Houseleek's effects on the skin are very similar to those of the Aloe plant. Moreover, it is considered one of the safest natural remedies for skin infections and different conditions. Also, Houseleek is a very popular skin remedy because it almost has no side effects and might occur depending on other conditions.
Skin healing can differ; one can use juicy fluid from the leaves, cremes, or tinctures. Until now, Houseleek has been very lucrative in treating burns, sunburns, insect bites, and frostbites. Moreover, one can treat redness, swelling, scratches, abrasions, and other inflammatory diseases.

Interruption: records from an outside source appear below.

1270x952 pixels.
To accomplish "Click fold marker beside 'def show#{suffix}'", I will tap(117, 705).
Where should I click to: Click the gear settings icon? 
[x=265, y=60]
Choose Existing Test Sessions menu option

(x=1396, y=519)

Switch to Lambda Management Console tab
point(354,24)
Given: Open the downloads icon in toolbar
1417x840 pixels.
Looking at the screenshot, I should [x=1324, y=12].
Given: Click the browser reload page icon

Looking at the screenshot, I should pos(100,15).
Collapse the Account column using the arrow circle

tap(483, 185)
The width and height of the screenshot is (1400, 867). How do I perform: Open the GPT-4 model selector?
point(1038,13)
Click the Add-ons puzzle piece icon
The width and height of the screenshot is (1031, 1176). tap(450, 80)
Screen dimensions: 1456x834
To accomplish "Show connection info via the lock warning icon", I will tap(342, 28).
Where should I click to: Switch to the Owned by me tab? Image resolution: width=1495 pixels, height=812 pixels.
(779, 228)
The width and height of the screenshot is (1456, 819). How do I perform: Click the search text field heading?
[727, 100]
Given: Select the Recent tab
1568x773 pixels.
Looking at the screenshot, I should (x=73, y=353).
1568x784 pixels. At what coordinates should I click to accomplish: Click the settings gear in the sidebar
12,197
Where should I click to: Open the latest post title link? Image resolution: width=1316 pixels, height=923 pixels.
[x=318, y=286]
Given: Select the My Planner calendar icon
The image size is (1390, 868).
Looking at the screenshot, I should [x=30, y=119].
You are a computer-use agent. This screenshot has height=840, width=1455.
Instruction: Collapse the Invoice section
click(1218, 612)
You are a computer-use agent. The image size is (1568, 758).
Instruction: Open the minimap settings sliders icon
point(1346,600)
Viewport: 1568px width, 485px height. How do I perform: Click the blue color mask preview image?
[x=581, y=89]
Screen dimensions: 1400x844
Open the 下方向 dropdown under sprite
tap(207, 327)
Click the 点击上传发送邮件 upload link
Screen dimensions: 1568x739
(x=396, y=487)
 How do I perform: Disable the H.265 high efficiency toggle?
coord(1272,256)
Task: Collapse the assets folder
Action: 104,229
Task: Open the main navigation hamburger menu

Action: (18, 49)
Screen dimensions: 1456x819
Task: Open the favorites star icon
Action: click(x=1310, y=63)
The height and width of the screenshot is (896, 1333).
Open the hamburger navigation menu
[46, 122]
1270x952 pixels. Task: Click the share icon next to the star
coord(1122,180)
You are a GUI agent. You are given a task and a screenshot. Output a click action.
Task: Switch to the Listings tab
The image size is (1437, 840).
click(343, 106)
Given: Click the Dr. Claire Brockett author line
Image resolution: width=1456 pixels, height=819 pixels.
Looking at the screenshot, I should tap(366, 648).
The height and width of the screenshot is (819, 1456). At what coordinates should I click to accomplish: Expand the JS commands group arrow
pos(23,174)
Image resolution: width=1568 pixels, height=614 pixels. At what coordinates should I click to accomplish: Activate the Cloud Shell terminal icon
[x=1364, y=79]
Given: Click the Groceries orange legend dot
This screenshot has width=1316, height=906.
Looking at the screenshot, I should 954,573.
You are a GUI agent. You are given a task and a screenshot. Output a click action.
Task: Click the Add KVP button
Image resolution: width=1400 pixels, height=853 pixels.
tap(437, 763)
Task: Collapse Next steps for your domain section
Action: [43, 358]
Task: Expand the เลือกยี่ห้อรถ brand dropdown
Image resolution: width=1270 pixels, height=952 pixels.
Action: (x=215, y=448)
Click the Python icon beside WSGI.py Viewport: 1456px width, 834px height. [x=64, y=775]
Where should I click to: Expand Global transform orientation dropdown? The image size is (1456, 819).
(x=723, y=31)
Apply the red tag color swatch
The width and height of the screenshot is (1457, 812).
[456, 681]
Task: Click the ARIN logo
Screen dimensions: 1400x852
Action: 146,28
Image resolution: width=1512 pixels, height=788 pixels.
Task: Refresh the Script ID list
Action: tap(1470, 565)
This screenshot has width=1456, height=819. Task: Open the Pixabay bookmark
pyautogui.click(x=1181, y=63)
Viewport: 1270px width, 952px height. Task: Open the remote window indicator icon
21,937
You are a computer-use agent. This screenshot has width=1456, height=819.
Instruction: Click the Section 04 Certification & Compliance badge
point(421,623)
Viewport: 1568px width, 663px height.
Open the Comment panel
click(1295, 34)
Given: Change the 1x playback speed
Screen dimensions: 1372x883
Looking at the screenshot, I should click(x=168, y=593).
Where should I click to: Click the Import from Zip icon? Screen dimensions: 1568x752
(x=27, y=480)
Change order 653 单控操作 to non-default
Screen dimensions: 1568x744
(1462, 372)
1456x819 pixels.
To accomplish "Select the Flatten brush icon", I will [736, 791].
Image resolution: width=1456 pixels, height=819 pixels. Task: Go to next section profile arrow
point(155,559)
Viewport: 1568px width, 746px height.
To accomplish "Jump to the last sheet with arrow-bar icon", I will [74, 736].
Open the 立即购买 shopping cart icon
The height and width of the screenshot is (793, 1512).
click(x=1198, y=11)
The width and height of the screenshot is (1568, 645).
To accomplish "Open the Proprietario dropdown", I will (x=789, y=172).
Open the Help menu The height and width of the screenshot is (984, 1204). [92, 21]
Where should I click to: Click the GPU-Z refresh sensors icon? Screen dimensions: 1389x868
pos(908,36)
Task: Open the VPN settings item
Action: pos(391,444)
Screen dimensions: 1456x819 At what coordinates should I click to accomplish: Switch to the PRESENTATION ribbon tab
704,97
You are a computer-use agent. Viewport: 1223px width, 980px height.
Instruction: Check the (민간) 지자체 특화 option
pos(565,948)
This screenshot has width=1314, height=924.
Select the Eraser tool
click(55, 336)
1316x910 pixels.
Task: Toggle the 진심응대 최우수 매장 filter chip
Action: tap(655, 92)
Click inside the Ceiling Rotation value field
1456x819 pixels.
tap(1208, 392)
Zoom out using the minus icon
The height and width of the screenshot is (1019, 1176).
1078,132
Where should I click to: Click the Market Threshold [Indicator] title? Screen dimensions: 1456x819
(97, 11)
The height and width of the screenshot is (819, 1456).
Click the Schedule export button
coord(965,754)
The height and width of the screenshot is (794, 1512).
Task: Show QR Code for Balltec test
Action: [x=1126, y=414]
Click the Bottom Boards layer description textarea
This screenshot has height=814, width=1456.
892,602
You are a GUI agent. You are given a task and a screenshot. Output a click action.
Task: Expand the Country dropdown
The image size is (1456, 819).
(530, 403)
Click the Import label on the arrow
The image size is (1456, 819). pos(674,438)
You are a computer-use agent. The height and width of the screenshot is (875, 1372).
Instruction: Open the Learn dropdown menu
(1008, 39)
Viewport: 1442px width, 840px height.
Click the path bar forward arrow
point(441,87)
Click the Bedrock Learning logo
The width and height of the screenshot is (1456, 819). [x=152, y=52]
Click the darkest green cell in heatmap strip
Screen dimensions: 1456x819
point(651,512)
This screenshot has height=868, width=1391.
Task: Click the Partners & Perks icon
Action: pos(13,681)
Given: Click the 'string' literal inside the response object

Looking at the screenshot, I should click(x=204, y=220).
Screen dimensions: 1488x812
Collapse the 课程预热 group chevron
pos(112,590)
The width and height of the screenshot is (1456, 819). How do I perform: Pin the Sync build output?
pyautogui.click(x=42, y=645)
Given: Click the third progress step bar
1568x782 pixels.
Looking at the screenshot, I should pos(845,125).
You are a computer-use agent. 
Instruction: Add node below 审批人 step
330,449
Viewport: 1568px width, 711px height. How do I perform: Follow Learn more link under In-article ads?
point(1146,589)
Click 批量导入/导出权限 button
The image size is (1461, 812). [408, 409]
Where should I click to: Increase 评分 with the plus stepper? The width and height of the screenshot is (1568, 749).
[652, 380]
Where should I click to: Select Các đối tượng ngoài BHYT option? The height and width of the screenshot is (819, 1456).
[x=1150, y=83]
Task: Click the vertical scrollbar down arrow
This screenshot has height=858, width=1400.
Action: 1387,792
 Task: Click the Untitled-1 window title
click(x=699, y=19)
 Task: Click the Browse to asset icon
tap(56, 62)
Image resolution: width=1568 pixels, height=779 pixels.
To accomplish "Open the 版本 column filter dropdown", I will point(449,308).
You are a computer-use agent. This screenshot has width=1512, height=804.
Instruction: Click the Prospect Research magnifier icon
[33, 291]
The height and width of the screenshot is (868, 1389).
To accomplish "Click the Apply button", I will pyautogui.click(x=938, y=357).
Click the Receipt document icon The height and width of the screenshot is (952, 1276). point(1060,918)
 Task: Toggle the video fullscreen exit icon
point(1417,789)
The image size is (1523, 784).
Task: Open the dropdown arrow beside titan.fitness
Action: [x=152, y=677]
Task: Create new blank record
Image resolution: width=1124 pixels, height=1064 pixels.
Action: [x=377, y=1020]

For years, even known to an ancient civilization, Houseleek has been used to treat otitis, hearing loss, and damage. Ear pain can be caused by excessive accumulation of earwax and its huge buildups. Although cerumen protects the ear canal in general, as well as from bacteria, fungi, and water, and assists in lubrication, impacted cerumen can press against the eardrum, threaten the external auditory canal, and cause conductive hearing loss. The juice of Houseleek leaves can dissolve cerumen, thus easing the pain in general.
The best treatment is quite simple; just squeeze some drops of the juice in the ear. If the pain is severe, one can soak cotton wool in the juice, place it in the opening of the ear, and leave it for several hours.
Houseleek Juice Benefits
Science confirmed that Houseleek is rich in polysaccharides and other antibacterial ingredients that efficiently protect the immune system. Like Aloe vera, freshly squeezed juice from the leaves is used to treat the nervous system, especially nervous derangement, unrealistic fears, and falling sickness. The juice is also a remedy to remove warts and treat open wounds and sunspots. Moreover, it can help relieve the pain from insects' bites. When mixed with honey, the juice is used to treat soreness, ulcerated conditions of the mouth, and bronchitis, while the mixture with honey and hot water can bring down the temperature or a fever.
Benefits of Houseleek Tea
There is a difference in usage between Houseleek juice and tea. Although both are very efficient and lucrative, tea is especially good for heavy periods, menstrual cramps, and ulcers. It is very easy to prepare a Houseleek tea; one should add 12 grams of dried leaves or 10 grams of fresh leaves into 4 liters of water, cook it for 15 minutes, and then strain it and leave it to cool down. One should drink one cup of tea early in the morning on an empty stomach. After that, take one tablespoon of tea every hour.
Daily Dosage and Side Effect
The daily dosage of Houseleek depends on the user's age, health, and other conditions. As for the side effects, some people can be allergic, but that is very rare. However, it is advised not to take Houseleek when breastfeeding or pregnant.